En la cubierta del segundo bergantín, cuyo mascarón de proa es una esfinge de Rita Hayworth en pelota, un grupo de carteros en huelga airea con pena los sellos de sus respectivos países. Y así se ven sellos de Kuala Lumpur, de Laponia, de Israel (que por cierto son unos sellos con siete puntas), de Galicia o de Ohio. La protesta de los pobres carteros se resume en el lema que refulge cual espada en una pancarta argentina: "POBRES DE NOSOTROS LOS CARTEROS SIN DESTINO PUES YA NO HAY HOMBRES NI MUJERES QUE QUIERAN ESCRIBIRSE EN PAPEL SUS DESATINOS". Uno de los carteros (fémina en este caso) está amarilla verdosa la pobre porque la mar baila al son de una música de René Aubry que tiene algo de tango y un poquito de tarantela.

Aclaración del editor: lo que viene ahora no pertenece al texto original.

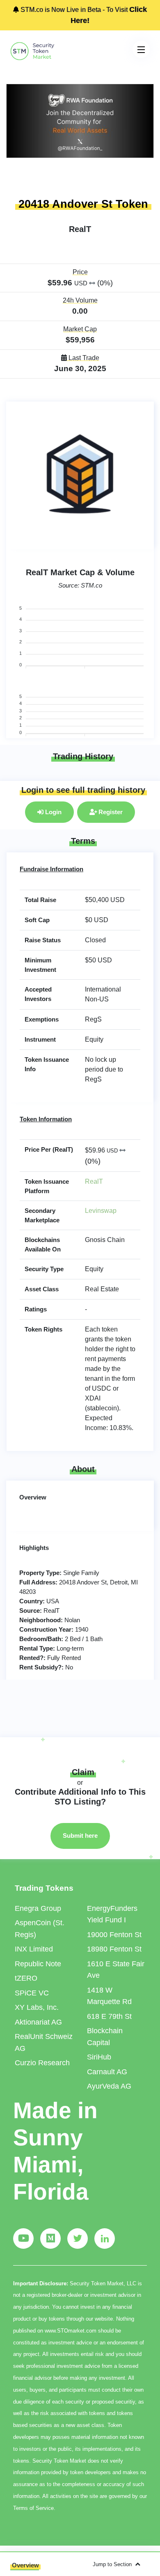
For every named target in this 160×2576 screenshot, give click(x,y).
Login (52, 811)
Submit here (80, 1835)
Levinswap (101, 1210)
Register (110, 811)
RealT (94, 1181)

El tercer barco, padre, el tercer bergantín, alberga en su castillo de proa a Venus rediviva. Te cuento: cuando apareció en cubierta el cielo se llenó de colibrís, las nubes hicieron acto de presencia pero el sol las apartó de un plumazo, las estrellas salieron a deshora, los pulpos abandonaron las profundidades y una medusa azul y rosa tiñó el mar de un color imposible mitad pasta de dientes con clorofila mitad rosa roja. Allí estaba ella, una muchacha de no más de veinticinco años, trigueña como dirían nuestros hermanos cubanos, con unos ojos rasgados y verdes pero no muy verdes, no esos ojos verdes de película, no, unos ojos verdes como el verde de nuestros olivos andaluces; sus pómulos eran dos piedras de jade cinceladas por la mano de Hefestos; su boca la summa teológica del beso. El cuello, los hombros, el pecho formaban una composición perfecta para el deseo: el cuello por su longitud y su fineza, los hombros por su redondez y ya se sabe y si no te lo digo yo que la felicidad es siempre esfera, y los pechos porque en ellos se unen las dos aspiraciones máximas del hombre: la utilidad y la belleza. Vientre luego, suave loma, envoltorio de la vida, vida misma, sujeto a los límites de la cintura y los bordes de las caderas y las piernas largas y carnosas, columnas labradas para el goce, mármol de carne, mármol de carne. Las gentes del puerto se arremolinaron ante el tercer bergantín y comenzaron a cantar una vieja canción galesa y su canto se confundió con la orquesta y coro del primer barco y con la protesta airada de los carteros. La isla de Wotopinga fue un puerto de Babel y entre la confusión yo me bajé e invité a la chica hermosa a un gin Fizz, invitación que ella aceptó.
¡Ah, la noche, padre!. Hubo un momento hermoso, lleno de nostalgia; me preguntó por mi pasado con una voz que venía de muy lejos. Yo le contesté que no tengo pasado. Ella insistió y dijo: "seguro que hay algo". Y entonces le hablé de ti, le hablé de ti durante horas y al final cuando la aurora de rosáceos dedos asomaba por el horizonte, ella se echó a reír y dijo: "Antonio, sí, Antonio, me acuerdo de él, vaya que si me acuerdo". Y me contó una velada en Chicote, hace muchos años, cuando ella recaló por Madrid.
(...) Este párrafo lo he suprimido porque se refería a una serie de erratas en la carta anterior -la que corresponde al número 06 de Sobre la verdad- que ya corregí al transcribirlo a la revista.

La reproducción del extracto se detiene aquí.